An excerpt from the Mediaweek interview “Why futurist Jonathan Brill says humans can shape AI to work for us” by Natasha Lee:
For Brill, disruption is not something to fear but to harness. “In Chinese, the word for crisis is ‘wei ji’: wei means danger, ji means opportunity. Crisis is both danger and opportunity. I think the question isn’t what happens next, the question is whether you’re prepared for anything that could happen next,” he said.
The real opportunity, he stressed, lies in proactivity: “You don’t need to accept the future that’s given to you – you can architect your own future. That’s what’s so exciting about understanding these trends, understanding how everything comes together.”

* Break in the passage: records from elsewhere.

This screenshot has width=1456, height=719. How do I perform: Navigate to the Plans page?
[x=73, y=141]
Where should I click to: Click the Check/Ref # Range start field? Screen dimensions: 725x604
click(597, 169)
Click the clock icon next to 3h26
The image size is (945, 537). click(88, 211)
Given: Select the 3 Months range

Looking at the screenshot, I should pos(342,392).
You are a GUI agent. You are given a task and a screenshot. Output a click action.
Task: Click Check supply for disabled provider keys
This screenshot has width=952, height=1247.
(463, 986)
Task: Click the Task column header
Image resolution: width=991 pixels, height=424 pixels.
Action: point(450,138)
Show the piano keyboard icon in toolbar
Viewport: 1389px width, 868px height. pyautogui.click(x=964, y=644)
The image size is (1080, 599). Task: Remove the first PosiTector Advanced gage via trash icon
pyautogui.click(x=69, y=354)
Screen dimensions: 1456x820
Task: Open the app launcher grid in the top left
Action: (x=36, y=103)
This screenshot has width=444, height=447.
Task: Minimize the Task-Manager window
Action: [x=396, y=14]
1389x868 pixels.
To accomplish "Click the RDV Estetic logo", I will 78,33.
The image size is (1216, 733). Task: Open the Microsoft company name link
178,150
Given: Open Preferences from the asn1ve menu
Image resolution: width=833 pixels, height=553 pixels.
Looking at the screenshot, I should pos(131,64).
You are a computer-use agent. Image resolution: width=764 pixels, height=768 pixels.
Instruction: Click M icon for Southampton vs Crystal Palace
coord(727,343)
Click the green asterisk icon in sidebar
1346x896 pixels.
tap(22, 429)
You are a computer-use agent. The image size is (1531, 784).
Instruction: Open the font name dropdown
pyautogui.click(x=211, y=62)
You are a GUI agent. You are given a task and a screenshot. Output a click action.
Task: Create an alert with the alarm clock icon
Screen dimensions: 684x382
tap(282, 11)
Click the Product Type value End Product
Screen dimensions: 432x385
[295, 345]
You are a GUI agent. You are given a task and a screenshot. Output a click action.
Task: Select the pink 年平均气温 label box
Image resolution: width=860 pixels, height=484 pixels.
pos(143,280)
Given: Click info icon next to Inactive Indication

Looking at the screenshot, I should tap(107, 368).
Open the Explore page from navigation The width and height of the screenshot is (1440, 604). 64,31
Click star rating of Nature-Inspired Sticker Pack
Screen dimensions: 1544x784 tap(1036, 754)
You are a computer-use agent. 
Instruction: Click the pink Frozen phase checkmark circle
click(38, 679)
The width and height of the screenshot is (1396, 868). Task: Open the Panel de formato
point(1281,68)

Unsurprisingly, artificial intelligence looms large in Brill’s outlook. He believes the technology will reshape economies and societies much faster than many expect.
“What excites me about AI is that it’s going to shift the entire economics of the world. We’re able to automate those things that we used to not want to do, and it’s going to happen quickly,” he said.
Brill also pushed back on narrow views of AI as a job-cutting tool. “Foundationally, it’s about this idea that we’re going to become more efficient – by which I mean that we might have to lose some jobs,” he explained.
But he argued that businesses need to consider AI at three levels: “tasks – the things we do over the course of the day; how those bundle into processes and jobs that we do in our businesses; and how the people who do those jobs create resilience when edge cases occur.”
The bigger picture, he said, is about resilience, and using AI to our advantage by helping to automate mundane tasks. “Because if we do those things, we can all be dramatically more efficient, and we can live in a much, much better world,” he said.